Merci pour l'appréciation. On ne s'attend pas à faire insulter dans un Forum dont sa mission est d'apporter de l'aide. C'est assez fréquent que les "je sais tout" manquent d'un minimum d'humilité. Ça me rappelle, sur un autre Forum, ce même genre de traitement. Mon ordinateur refusait l'installation de FileZilla. Là aussi, une discussion interminable s'est déroulait avec un  administrateur qui a fini par me traiter de "borné". Le connaissant par le Forum et lui faisant confiance je lui ai donné le contrôle de l'ordinateur où il a passé du temps, et je n'ai toujours pas FileZilla. Je ne sais pas ce qu'il s'est mordu mais il s'est mordu quelque chose.
J'ai installé la version 17 de Parallels, j'ai tenté de régler le problème pour lequel j'avais investi, sans y parvenir. Je ne suis pas un professionnel de l'informatique. Je m'attendais à ce que cette nouvelle version 17 permette l'installation de Windows 11 sans avoir à bidouiller sur son clavier. Microsoft finira peut-être par modifier et permettre à tous l'installation de ce Windows. Pour ma part c'est de la curiosité, j'aimerais voir à quoi ressemble cette nouvelle version.


----------



## love_leeloo (7 Octobre 2021)

Bonjour Henri,
personne ne vous insulte, du moins je ne l'ai pas remarqué.
par contre vous donnez l'impression de ne pas lire les réponses des forumeurs à vos questions.
ce qui pour ces mêmes forumeurs qui tentent de vous aider pourrait passer pour une insulte


----------



## edenpulse (7 Octobre 2021)

HenryP a dit:


> un administrateur qui a fini par me traiter de "borné".


J'ai la même impression ici... il y a peut-être quelque chose...


love_leeloo a dit:


> ous donnez l'impression de ne pas lire les réponses des forumeurs à vos questions.


exactement.


HenryP a dit:


> C'est assez fréquent que les "je sais tout" manquent d'un minimum d'humilité.


Il n'y a pas de problème d'humilité je pense.

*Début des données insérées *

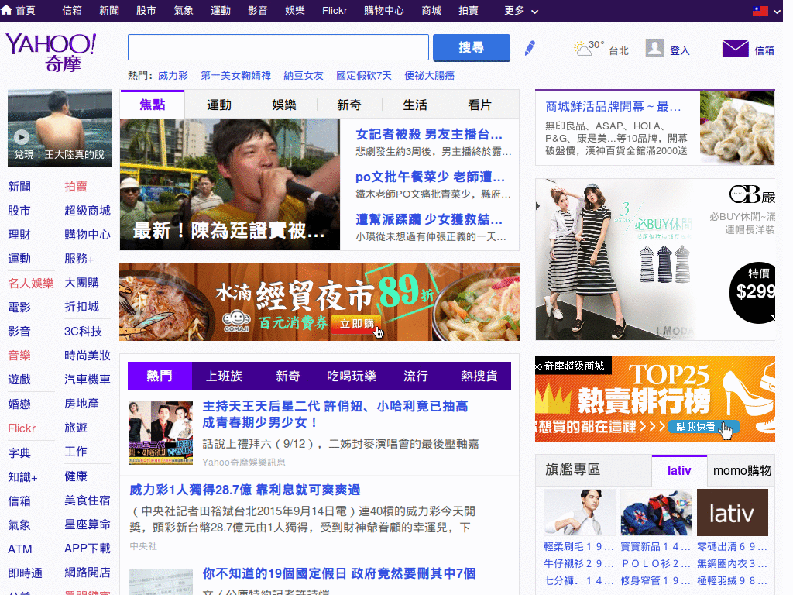The width and height of the screenshot is (793, 595).
Task: Switch to the 娛樂 tab in the news section
Action: click(x=284, y=104)
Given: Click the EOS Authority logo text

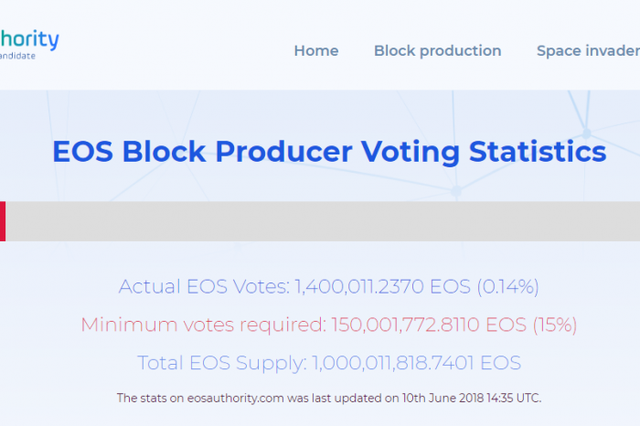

Mais comme le dit @love_leeloo on a l'impression que tu ne lis pas ce qu'on te propose et que tu fais complètement autre chose sans prendre en compte nos messages qui essayent de t'aider. 

Comme cité précédemment par @Anthony Parallels fourni une méthode (pas une bidouille...) pour installer Windows 11 sous Parallels 17. Si l'anglais te pose problème, la traduction automatique n'est pas mauvaise : https://kb-parallels-com.translate....sl=auto&_x_tr_tl=fr&_x_tr_hl=fr&_x_tr_pto=nui

*Il s'agit simplement d'ajouter le module TPM dans la configuration :  *


----------



## Anthony (7 Octobre 2021)

HenryP a dit:


> Merci pour l'appréciation. On ne s'attend pas à faire insulter dans un Forum dont sa mission est d'apporter de l'aide. C'est assez fréquent que les "je sais tout" manquent d'un minimum d'humilité. Ça me rappelle, sur un autre Forum, ce même genre de traitement. Mon ordinateur refusait l'installation de FileZilla. Là aussi, une discussion interminable s'est déroulait avec un  administrateur qui a fini par me traiter de "borné". Le connaissant par le Forum et lui faisant confiance je lui ai donné le contrôle de l'ordinateur où il a passé du temps, et je n'ai toujours pas FileZilla. Je ne sais pas ce qu'il s'est mordu mais il s'est mordu quelque chose.
> J'ai installé la version 17 de Parallels, j'ai tenté de régler le problème pour lequel j'avais investi, sans y parvenir. Je ne suis pas un professionnel de l'informatique. Je m'attendais à ce que cette nouvelle version 17 permette l'installation de Windows 11 sans avoir à bidouiller sur son clavier. Microsoft finira peut-être par modifier et permettre à tous l'installation de ce Windows. Pour ma part c'est de la curiosité, j'aimerais voir à quoi ressemble cette nouvelle version.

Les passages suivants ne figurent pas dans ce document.